1 Introduction

We present a method for combining two bilingual dictionaries to make a third, using one language as a pivot. It is an extension of Bond et al. (2001), with some improvements in the method for matching the pivot language. The original aim of our research was to create a dictionary to be used in the machine translation system ALT-J/M: the Automatic Language Translator—Japanese-to-Malay (Ogura et al. 1999). However, the resulting dictionary is potentially useful for human users, and has better cover than any currently published dictionary.

The reasons we wish to do this are 2-fold. First, there are no large-scale Japanese-Malay dictionaries available, either for human or machine use. The largest lexicons we could find had between 6,000 (Kasim and Jambi 1999) and 7,000 head words (Nagata 1994), and fewer than 15,000 translation pairs. This is too few for a large-scale machine translation system. There are also no significant aligned Japanese-Malay corpora, so we cannot induce a dictionary from aligned text.

Second, we need to build a dictionary that has not only Japanese words and their Malay equivalents, but also semantic and syntactic information. By using our existing Japanese-English dictionary, we can exploit the semantic information it contains, transferring as much as possible to the new dictionary. This rich dictionary can be used for a variety of tasks, in this paper we principally consider machine translation from Japanese to Malay.

The ALT systems are semantic transfer systems, and rely on having nouns marked with appropriate semantic classes (from an ontology of roughly 3,000 classes). These semantic classes are then used to describe the selectional restrictions of predicate-frames.

§ **GIVEN INSTRUCTION**: In the introduction on building a Japanese-Malay dictionary through a pivot language, about how many classes does the ontology used by the ALT systems contain?

§ **GIVEN MATERIAL**:
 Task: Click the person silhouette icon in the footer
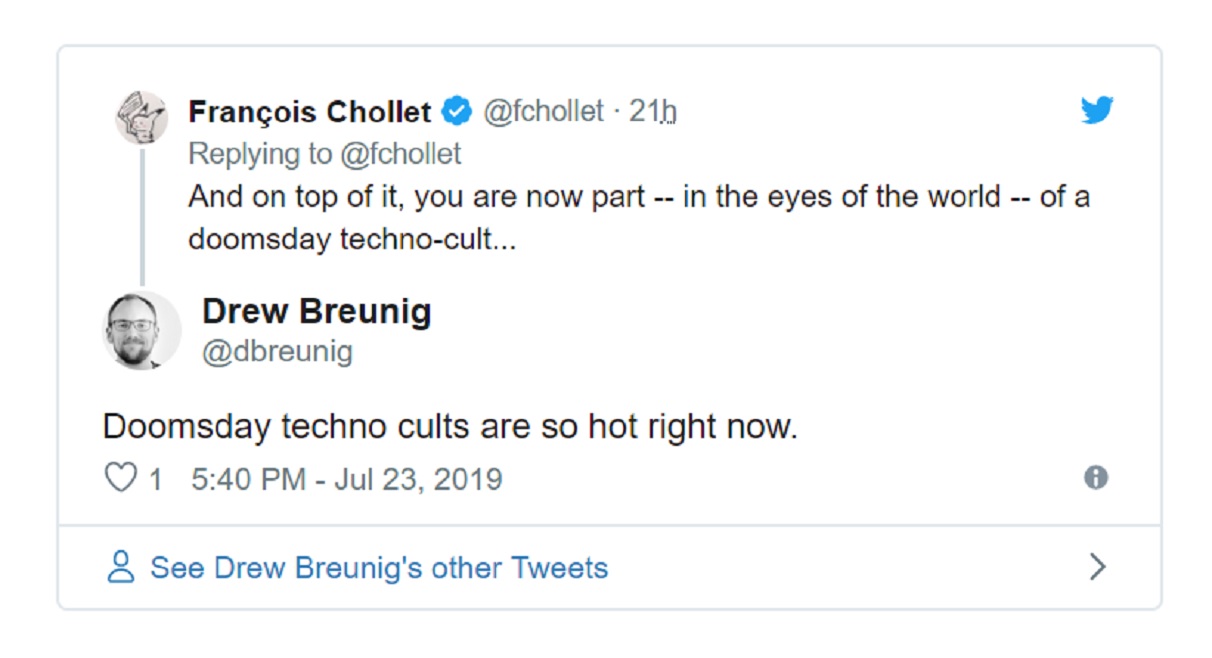[x=122, y=566]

§ **RESPONSE BELOW**: Roughly 3,000 classes.